Teks Bacaan:
******

0 Comment


Konon, suatu hari Syaikh Ibrahim bin Adham, keluar rumah hendak mengunjungi seorang sahabat. Di tengah jalan sang syaikh bertemu seorang prajurit. Melihat ada orang asing, si prajurit lalu bertanya: “Apakah engkau seorang budak sahaya?” “Betul,” jawab syaikh singkat. “Bisakah engkau tunjukkan, dimana arah pemukiman penduduk?” Tanpa sepatah kata, Ibrahim menuding ke arah kuburan.
Si prajurit meyakinkan jawaban syaikh dengan mengulang pertanyaannya. Kali ini Syaikh Ibrahim menjawab lugas: “Kuburan”. Si prajurit geram lalu memukul kepala beliau hingga mengucurkan darah. Bukannya marah, Ibrahim malah mendoakan si prajurit masuk surga. Kala ditanya perihal sikapnya Ibrahim beralasan: “Bukankah prajurit itu telah menghadiahiku sebongkah pahala? Sudah selayaknya aku balas kebaikannya”. Berkat sabar menahan emosi dan tidak meluapkan amarah, Syaikh Ibrahim bisa memetik pahala besar.
Dunia sufi memang penuh rahasia. Perilaku dan tutur kata sarat akan makna. Nalar dan corak berpikirnya sulit dicerna kalangan akar rumput. Kisah tadi merefleksikan kearifan kaum sufi. Mereka tidak kenal dengki, sakit hati, balas dendam, atau perangai buruk lainnya. Air tuba dibalas air susu, racun ditukar madu. Di aniaya dan dizalimi malah mendoakan masuk surga orang yang menganiaya dan menzalimi.
“Teori terbalik”, barang kali itu yang mewakili pola pikir kaum sufi. Melihat sesuatu dari sudut yang jarang dijamah kebanyakan orang. Yang buruk terasa baik, pahit malah berasa manis. Kaum sufi begitu memahami hakikat suatu perkara, mengunci cela-cela yang rawan dimanfaatkan setan terkutuk. Sikap mengagumkan juga ditunjukkan Syaikh al-Ahnaf.

******

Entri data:
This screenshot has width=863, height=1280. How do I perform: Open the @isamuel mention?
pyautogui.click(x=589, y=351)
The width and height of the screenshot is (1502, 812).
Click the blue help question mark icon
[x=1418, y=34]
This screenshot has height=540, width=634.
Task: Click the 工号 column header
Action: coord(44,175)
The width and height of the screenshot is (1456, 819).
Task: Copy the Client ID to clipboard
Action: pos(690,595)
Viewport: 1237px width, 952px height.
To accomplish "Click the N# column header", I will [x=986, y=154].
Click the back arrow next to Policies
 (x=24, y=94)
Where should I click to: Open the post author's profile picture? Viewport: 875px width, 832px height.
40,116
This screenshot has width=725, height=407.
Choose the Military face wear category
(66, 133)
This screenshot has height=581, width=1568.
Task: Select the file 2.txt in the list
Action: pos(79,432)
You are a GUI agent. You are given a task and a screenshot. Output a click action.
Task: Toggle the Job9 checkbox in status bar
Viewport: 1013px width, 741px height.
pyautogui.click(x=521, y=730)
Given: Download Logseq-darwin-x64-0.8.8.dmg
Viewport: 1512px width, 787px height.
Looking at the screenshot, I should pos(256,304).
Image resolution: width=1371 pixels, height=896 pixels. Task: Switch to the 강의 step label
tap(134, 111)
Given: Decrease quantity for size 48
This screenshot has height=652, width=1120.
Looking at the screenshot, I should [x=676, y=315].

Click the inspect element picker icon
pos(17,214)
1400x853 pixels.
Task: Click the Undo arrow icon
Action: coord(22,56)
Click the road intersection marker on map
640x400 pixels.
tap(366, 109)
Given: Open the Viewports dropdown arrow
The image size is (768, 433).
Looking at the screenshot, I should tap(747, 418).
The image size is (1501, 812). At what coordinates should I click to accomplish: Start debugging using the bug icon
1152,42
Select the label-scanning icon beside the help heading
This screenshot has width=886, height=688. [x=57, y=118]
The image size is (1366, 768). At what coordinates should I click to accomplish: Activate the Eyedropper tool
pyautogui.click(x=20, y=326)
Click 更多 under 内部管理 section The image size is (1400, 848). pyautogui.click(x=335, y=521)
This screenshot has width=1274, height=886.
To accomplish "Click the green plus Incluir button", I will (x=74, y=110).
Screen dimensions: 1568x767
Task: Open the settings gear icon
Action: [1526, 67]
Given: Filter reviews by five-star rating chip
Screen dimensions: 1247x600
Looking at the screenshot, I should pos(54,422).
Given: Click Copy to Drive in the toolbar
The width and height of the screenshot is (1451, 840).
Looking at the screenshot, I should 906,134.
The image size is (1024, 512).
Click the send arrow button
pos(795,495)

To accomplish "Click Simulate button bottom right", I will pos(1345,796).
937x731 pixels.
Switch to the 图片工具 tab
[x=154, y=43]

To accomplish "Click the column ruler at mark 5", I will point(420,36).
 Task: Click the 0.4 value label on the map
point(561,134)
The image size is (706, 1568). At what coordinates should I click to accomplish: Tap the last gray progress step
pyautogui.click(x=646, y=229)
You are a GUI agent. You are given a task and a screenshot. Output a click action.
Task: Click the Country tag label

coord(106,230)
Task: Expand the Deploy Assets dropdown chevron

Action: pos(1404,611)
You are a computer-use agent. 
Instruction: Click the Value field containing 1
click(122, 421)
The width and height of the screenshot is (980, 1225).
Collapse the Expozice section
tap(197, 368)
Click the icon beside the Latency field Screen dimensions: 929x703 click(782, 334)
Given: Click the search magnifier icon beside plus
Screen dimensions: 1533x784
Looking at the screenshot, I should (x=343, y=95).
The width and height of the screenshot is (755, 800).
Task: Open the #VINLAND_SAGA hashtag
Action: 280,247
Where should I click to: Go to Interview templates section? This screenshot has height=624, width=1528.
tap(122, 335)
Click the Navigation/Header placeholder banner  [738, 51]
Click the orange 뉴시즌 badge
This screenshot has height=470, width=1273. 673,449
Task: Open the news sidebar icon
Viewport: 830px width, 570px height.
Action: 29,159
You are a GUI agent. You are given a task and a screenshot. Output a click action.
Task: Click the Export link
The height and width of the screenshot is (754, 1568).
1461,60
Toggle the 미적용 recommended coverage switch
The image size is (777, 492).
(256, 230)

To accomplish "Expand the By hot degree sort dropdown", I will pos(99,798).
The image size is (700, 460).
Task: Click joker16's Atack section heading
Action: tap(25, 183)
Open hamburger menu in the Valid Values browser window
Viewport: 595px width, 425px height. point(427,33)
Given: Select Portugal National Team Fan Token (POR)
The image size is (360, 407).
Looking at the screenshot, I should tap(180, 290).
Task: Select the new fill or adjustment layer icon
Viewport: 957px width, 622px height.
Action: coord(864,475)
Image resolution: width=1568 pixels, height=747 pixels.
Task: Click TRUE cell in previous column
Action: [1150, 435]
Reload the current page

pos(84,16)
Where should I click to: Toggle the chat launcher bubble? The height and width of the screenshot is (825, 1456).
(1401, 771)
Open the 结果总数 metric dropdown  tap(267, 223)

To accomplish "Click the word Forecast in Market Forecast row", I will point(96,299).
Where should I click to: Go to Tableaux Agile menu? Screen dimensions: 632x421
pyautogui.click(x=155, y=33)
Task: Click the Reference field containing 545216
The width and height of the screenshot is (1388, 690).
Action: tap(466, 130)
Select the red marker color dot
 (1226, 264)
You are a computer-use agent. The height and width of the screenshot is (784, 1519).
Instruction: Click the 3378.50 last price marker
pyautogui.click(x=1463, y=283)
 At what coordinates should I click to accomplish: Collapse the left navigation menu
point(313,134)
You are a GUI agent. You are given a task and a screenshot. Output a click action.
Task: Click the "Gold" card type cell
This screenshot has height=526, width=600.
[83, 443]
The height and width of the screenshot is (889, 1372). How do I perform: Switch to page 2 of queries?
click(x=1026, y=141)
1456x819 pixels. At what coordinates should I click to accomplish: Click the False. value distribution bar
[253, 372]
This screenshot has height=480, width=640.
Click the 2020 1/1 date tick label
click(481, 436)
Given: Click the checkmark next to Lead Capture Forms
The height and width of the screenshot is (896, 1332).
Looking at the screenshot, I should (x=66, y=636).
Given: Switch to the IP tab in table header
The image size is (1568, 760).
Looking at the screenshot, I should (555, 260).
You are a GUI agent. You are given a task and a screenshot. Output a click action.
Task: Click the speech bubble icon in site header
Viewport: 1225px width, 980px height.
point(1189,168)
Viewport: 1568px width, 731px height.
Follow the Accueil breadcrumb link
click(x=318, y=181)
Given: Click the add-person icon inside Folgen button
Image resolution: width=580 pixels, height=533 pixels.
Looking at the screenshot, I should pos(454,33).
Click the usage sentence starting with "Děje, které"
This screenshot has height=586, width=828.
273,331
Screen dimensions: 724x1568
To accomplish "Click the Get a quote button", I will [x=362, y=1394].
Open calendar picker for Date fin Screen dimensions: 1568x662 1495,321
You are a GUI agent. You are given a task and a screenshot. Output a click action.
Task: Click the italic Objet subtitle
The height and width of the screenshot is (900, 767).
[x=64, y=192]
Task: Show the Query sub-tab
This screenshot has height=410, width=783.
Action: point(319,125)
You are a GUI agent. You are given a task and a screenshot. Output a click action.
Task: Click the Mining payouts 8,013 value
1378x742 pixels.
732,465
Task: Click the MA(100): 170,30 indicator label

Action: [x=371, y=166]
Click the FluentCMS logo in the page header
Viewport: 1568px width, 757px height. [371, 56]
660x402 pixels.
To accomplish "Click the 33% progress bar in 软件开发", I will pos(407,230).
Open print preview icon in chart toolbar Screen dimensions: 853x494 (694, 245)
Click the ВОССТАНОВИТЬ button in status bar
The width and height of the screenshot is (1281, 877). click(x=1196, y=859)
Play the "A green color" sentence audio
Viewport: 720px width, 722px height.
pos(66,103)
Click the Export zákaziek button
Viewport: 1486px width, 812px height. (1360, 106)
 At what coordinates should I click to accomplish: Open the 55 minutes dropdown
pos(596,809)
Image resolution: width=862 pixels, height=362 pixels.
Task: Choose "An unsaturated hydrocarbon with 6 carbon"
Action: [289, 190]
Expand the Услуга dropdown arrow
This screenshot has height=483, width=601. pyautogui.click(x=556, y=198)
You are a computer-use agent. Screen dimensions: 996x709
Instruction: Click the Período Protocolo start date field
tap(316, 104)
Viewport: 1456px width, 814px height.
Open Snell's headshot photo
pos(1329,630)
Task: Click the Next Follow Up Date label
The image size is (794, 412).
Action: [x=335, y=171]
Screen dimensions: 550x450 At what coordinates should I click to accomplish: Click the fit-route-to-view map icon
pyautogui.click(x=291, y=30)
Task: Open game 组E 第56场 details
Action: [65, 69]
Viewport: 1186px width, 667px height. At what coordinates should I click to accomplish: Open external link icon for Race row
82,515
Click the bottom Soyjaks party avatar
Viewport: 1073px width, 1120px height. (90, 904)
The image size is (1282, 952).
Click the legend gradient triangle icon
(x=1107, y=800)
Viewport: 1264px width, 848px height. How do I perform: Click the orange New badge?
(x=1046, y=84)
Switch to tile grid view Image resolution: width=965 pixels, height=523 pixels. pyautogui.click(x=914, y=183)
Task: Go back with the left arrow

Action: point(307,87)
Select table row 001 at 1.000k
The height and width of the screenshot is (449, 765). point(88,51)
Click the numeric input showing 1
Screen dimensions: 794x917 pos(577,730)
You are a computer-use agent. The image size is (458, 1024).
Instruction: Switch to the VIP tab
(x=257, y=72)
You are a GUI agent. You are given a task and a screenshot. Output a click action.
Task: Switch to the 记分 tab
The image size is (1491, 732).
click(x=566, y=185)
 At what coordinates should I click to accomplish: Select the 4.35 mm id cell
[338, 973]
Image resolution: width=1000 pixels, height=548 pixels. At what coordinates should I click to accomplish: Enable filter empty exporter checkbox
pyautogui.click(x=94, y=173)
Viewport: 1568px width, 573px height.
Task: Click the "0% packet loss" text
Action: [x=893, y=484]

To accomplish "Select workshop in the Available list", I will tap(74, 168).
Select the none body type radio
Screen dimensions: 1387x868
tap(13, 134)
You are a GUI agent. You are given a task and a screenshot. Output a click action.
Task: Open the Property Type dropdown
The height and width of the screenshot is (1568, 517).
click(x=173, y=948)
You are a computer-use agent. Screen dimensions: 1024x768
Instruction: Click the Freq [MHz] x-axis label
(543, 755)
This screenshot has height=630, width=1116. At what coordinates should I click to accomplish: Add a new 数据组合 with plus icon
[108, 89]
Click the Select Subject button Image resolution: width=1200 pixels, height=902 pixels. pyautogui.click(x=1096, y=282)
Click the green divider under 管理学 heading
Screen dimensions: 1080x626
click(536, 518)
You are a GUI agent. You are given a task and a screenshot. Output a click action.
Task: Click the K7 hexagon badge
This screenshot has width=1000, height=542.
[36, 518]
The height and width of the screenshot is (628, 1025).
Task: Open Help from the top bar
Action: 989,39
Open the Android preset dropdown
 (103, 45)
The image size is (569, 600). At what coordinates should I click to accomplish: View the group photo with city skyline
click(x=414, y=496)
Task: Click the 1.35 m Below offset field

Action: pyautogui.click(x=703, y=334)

******

Instruksi 1: Menurut teks bacaan tentang Syaikh Ibrahim bin Adham, ke arah mana Ibrahim menuding ketika prajurit menanyakan letak pemukiman penduduk?
Instruksi 2: Tulis ulang kata demi kata baris-baris dalam entri data, mulai dari baris yang memuat "Open calendar picker" sampai dengan baris yang memuat "[x=64, y=192]".

Hasil Akhir 1: Ke arah kuburan.

Hasil Akhir 2:
Open calendar picker for Date fin Screen dimensions: 1568x662 1495,321
You are a GUI agent. You are given a task and a screenshot. Output a click action.
Task: Click the italic Objet subtitle
The height and width of the screenshot is (900, 767).
[x=64, y=192]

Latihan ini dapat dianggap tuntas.